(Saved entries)
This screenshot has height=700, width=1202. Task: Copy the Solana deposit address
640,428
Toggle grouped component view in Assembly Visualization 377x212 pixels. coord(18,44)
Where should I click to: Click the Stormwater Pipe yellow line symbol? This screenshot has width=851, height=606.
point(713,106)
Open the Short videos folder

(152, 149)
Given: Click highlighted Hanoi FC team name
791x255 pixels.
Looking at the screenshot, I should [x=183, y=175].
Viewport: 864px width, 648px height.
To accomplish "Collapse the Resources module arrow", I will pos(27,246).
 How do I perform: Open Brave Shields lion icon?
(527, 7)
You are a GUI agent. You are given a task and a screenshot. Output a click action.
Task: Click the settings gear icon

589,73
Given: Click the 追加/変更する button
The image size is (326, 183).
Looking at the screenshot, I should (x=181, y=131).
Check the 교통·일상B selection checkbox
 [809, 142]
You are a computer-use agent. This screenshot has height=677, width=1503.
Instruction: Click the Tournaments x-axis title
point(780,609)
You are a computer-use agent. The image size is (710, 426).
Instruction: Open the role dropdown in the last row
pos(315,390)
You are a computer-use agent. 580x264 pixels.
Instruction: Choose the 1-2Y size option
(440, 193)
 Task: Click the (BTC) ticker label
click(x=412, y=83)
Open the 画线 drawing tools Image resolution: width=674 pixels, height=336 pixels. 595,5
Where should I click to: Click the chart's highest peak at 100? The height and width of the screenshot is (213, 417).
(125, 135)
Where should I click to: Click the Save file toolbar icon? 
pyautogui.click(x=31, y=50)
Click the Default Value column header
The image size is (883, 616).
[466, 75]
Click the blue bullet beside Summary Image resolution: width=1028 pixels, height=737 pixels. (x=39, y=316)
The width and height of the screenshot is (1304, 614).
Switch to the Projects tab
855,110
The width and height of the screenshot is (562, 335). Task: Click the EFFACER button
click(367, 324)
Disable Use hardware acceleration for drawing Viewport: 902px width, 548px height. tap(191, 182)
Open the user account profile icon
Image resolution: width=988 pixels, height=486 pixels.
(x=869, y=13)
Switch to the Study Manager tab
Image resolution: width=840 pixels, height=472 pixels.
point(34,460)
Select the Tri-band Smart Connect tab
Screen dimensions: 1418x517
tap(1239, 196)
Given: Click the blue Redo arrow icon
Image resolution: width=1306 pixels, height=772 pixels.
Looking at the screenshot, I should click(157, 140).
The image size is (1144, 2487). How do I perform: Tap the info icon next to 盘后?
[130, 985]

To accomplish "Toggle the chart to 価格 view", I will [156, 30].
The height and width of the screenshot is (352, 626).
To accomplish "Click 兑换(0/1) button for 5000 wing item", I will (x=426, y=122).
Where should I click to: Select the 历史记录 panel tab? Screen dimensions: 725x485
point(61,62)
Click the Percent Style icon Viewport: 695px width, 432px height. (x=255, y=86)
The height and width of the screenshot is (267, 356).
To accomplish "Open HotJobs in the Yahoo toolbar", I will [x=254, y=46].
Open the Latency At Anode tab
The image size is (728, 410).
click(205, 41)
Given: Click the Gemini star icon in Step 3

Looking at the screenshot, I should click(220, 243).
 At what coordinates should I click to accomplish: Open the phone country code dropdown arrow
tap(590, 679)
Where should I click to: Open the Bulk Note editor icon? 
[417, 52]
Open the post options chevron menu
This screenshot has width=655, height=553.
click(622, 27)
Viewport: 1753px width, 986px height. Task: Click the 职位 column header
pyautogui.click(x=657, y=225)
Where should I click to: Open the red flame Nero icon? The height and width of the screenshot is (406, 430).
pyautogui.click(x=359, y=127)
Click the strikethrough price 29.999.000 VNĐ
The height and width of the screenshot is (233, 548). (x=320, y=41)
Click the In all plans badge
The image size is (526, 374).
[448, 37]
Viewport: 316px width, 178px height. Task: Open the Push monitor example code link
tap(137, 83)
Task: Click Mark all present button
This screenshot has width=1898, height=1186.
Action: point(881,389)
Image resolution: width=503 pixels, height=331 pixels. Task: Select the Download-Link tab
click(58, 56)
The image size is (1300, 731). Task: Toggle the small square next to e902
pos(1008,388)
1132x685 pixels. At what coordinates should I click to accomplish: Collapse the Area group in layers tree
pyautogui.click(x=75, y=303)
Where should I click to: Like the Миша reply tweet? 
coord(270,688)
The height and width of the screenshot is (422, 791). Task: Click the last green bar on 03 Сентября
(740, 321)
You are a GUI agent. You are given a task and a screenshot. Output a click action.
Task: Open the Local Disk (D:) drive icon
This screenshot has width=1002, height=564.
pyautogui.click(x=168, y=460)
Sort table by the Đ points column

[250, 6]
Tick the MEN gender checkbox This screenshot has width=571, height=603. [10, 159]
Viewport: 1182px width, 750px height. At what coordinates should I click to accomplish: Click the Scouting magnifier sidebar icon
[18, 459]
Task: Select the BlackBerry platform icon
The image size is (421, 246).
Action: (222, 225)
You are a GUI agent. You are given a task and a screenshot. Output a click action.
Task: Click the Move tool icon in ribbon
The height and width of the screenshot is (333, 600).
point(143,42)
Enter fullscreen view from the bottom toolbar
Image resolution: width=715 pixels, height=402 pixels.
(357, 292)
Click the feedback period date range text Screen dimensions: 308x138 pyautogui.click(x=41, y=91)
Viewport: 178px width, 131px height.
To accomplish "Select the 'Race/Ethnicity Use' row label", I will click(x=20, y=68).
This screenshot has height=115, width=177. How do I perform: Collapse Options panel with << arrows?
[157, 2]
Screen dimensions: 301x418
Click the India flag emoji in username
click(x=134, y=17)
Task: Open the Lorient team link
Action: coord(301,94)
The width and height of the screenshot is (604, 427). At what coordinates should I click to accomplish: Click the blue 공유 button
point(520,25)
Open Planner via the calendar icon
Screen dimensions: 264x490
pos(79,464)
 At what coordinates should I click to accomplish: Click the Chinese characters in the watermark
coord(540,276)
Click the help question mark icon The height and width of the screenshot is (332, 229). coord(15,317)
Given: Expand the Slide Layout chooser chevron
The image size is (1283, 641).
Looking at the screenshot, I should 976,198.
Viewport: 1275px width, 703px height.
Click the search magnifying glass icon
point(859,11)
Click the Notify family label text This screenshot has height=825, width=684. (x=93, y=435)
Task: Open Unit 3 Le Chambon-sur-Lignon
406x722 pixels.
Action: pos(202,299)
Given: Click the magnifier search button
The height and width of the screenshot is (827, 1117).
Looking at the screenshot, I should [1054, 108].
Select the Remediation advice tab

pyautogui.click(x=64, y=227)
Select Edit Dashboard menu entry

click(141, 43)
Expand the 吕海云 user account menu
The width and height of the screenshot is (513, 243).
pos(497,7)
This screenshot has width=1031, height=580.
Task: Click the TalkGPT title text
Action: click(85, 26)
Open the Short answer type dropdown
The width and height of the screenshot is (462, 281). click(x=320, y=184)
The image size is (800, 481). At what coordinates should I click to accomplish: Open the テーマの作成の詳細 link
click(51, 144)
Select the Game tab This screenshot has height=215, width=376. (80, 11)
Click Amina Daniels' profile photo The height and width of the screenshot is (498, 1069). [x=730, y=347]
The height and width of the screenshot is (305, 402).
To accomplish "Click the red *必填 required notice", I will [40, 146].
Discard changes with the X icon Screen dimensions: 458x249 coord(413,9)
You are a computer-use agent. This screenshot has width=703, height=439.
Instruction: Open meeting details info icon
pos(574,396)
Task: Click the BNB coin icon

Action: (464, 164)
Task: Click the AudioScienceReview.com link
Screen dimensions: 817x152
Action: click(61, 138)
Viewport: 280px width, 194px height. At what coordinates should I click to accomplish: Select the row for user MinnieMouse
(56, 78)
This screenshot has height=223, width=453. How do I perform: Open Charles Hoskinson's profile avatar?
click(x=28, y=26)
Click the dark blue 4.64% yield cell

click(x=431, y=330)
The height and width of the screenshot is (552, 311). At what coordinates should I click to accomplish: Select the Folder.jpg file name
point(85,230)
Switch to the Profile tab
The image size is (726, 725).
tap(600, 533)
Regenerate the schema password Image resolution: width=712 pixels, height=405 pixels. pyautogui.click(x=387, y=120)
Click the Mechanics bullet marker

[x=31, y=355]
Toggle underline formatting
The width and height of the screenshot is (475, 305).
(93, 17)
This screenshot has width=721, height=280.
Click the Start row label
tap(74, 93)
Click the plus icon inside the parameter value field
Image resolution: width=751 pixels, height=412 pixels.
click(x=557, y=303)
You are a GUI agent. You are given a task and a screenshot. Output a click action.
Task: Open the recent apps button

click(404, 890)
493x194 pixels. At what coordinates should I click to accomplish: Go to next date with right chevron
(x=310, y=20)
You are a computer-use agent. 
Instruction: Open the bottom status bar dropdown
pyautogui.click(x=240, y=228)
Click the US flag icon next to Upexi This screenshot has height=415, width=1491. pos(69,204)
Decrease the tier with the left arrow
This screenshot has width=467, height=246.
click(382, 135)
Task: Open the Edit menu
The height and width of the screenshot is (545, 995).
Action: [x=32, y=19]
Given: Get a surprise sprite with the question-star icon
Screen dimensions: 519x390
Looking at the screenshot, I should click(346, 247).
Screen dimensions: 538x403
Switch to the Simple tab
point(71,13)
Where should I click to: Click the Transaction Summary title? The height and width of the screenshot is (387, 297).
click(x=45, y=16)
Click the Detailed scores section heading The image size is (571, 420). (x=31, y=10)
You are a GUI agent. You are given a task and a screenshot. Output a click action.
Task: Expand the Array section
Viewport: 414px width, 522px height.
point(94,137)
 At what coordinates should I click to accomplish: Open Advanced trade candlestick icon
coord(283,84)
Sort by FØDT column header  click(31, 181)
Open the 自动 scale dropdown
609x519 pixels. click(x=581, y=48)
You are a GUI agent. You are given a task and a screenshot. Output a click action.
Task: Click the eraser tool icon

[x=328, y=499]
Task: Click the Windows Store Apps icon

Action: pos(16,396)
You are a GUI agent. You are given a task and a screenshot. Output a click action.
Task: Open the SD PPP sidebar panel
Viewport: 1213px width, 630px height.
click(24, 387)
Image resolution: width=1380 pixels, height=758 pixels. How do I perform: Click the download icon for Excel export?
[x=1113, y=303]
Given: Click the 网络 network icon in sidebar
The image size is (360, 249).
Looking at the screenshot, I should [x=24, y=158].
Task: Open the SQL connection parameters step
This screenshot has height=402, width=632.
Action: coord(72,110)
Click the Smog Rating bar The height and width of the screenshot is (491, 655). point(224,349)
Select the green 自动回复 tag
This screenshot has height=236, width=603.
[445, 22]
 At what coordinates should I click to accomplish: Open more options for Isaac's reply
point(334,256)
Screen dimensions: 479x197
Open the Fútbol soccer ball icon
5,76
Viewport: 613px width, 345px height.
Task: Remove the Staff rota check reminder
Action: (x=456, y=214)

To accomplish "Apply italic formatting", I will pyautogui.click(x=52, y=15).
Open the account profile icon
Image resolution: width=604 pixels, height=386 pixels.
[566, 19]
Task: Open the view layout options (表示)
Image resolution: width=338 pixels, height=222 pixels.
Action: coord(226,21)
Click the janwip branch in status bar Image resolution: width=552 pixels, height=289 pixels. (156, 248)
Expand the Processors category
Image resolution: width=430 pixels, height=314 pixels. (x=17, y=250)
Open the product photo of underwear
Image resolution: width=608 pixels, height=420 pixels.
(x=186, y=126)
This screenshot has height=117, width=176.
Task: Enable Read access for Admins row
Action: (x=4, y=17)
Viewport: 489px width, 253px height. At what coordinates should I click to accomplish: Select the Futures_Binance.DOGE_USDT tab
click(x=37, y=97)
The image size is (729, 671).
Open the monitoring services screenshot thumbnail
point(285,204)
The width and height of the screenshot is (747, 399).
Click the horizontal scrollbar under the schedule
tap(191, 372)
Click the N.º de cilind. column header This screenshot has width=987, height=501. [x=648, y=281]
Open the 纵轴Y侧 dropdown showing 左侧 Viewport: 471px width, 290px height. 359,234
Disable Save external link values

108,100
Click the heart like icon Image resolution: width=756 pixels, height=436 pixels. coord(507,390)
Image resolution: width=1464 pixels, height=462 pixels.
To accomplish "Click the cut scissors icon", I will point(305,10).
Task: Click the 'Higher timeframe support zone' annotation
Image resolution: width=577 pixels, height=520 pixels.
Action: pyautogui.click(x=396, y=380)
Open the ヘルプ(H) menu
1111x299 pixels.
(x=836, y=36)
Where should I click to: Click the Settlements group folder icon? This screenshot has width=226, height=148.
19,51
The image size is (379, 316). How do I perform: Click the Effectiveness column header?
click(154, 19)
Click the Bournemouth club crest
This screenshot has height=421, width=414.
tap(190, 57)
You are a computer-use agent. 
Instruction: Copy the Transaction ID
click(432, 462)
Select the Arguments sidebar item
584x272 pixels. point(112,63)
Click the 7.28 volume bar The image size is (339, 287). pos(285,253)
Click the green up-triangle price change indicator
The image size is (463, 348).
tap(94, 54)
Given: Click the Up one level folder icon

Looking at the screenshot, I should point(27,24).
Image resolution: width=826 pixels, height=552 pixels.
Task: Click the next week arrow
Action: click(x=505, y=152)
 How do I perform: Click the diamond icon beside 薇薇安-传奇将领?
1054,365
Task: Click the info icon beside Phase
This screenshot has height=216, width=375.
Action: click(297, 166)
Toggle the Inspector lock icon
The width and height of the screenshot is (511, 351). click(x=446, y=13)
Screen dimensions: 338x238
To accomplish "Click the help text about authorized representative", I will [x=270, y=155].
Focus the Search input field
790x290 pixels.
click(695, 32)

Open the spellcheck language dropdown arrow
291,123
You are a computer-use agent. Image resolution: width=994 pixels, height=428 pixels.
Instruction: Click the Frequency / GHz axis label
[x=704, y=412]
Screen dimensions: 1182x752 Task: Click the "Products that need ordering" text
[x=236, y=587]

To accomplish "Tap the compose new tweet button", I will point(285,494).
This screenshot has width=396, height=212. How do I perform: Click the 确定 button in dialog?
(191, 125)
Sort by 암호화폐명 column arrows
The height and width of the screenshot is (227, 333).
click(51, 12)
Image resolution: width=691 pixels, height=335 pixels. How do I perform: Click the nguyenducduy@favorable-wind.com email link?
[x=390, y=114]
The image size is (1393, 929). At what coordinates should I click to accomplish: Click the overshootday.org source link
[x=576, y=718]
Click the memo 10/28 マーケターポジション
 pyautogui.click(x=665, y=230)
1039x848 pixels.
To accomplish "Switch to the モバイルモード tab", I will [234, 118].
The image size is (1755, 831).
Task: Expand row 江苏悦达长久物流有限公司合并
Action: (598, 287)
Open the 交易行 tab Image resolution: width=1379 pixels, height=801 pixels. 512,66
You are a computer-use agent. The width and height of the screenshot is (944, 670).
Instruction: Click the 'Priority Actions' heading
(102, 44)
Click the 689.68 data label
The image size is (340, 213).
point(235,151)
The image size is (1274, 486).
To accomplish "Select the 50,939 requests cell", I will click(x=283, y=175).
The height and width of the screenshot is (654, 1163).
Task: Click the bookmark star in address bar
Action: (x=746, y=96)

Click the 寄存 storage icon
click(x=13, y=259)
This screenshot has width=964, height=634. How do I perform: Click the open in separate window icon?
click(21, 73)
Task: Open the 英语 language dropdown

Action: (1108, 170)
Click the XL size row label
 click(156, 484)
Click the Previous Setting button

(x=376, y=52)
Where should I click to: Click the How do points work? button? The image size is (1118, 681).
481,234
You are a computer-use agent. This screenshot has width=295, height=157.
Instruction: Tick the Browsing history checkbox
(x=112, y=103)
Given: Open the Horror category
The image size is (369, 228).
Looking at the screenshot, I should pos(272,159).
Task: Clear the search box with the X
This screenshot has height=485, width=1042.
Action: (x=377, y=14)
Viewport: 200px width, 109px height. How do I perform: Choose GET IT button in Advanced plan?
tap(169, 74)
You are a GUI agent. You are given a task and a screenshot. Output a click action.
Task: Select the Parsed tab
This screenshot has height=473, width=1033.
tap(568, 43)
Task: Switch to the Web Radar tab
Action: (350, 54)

**INSTRUCTIONS TO FOLLOW:** Would you print exactly, and only, the lines of the data above from the line with "Task: Clear the search box with the X" through the line with "Task: Select the Parsed tab", inclusive?

**PROBLEM SOLUTION:**
Task: Clear the search box with the X
This screenshot has height=485, width=1042.
Action: (x=377, y=14)
Viewport: 200px width, 109px height. How do I perform: Choose GET IT button in Advanced plan?
tap(169, 74)
You are a GUI agent. You are given a task and a screenshot. Output a click action.
Task: Select the Parsed tab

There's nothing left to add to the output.